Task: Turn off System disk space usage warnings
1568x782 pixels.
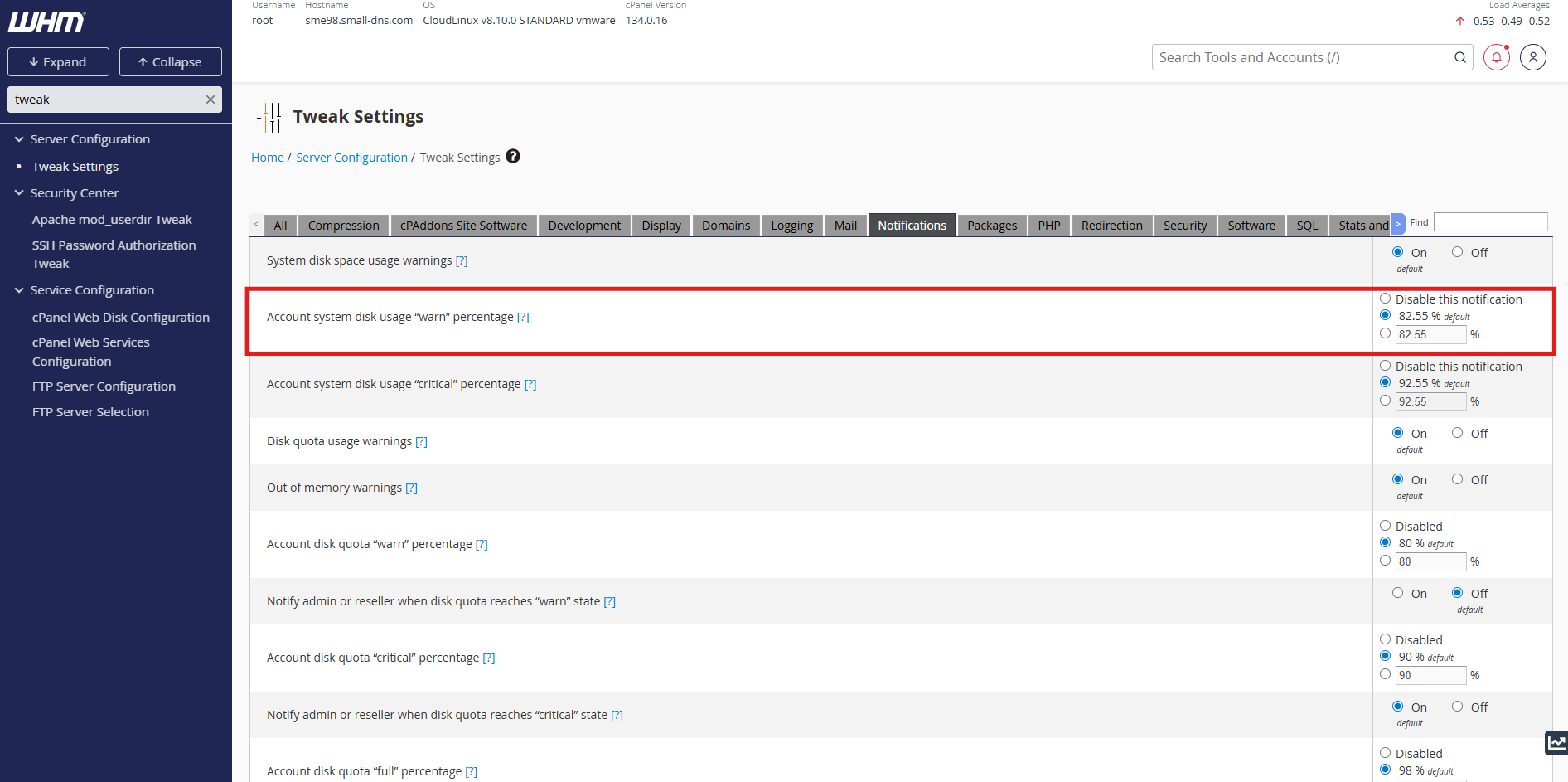Action: tap(1457, 252)
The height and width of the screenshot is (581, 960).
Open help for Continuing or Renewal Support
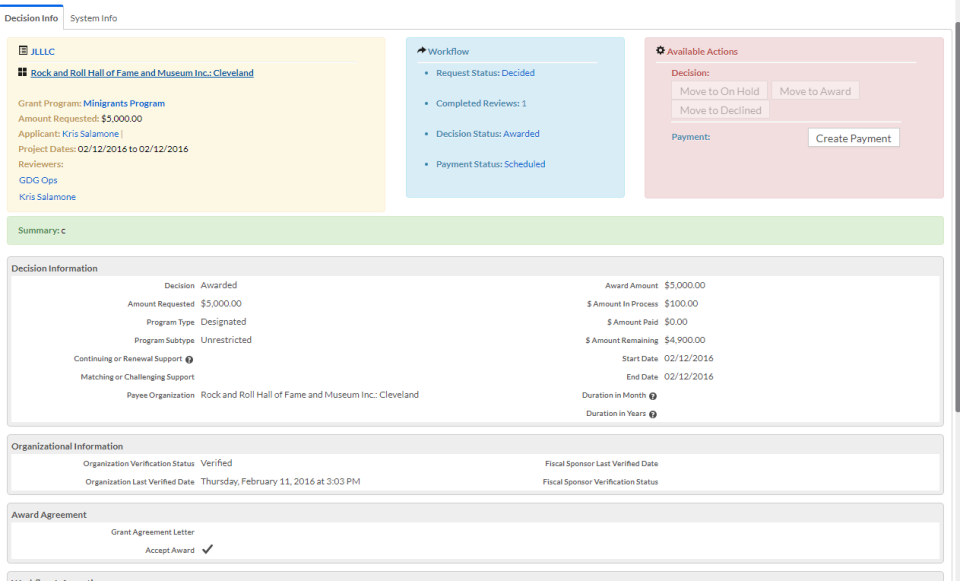tap(189, 358)
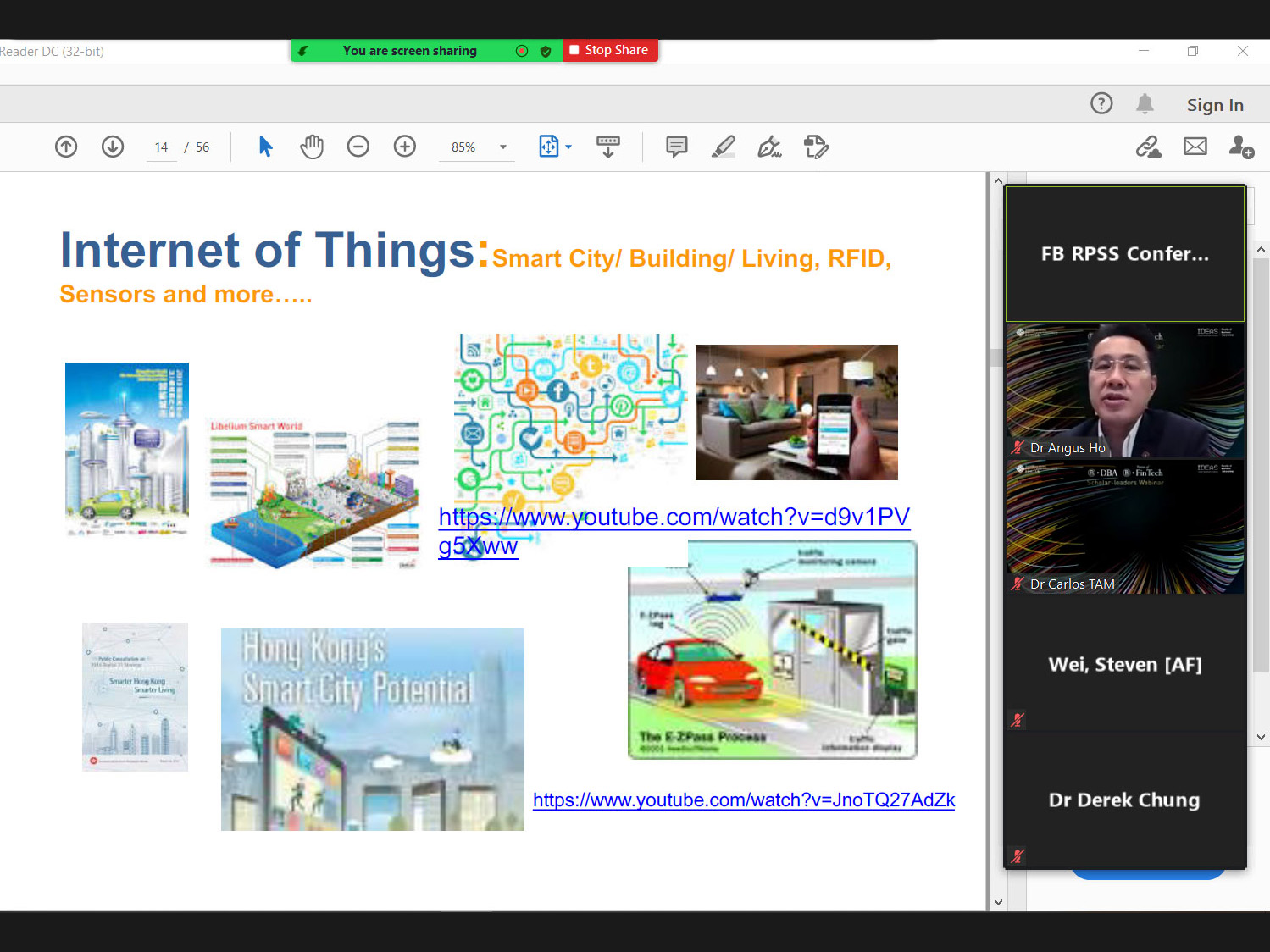Open the Fill & Sign tool
Screen dimensions: 1270x952
pyautogui.click(x=769, y=147)
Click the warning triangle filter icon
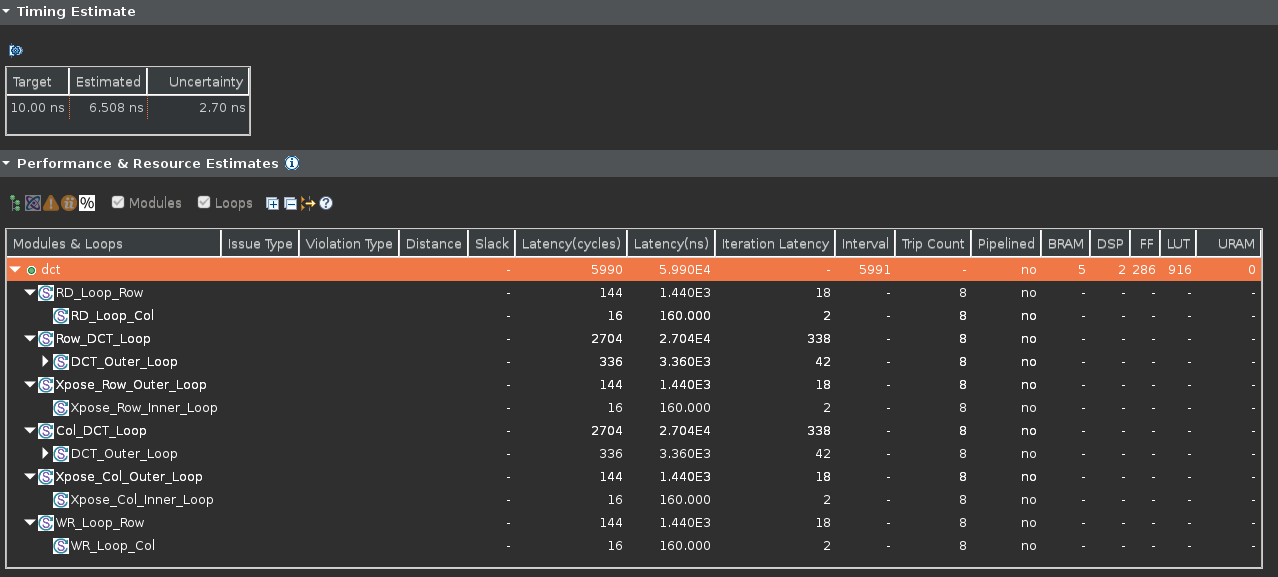 pos(51,203)
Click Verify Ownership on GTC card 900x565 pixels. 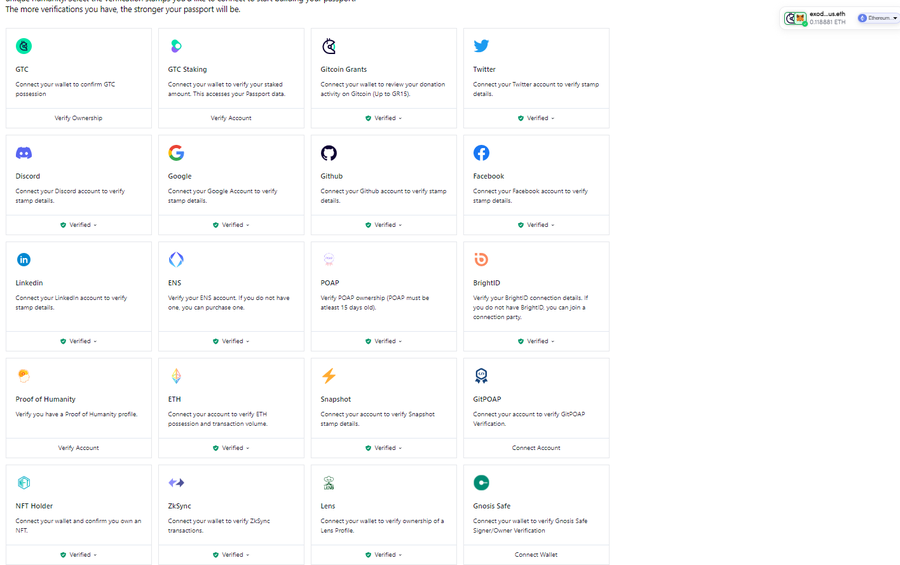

= = = = =

Leaving the pictures out, transcribe word for word the lines from the one with "The height and" to the end of the material above, inclusive, and nothing else.

◆ RESPONSE BOX:
The height and width of the screenshot is (581, 960).
Open help for Continuing or Renewal Support
tap(189, 358)
Open the Fill & Sign tool
Screen dimensions: 1270x952
pyautogui.click(x=769, y=147)
Click the warning triangle filter icon
 pos(51,203)
Click Verify Ownership on GTC card 900x565 pixels. 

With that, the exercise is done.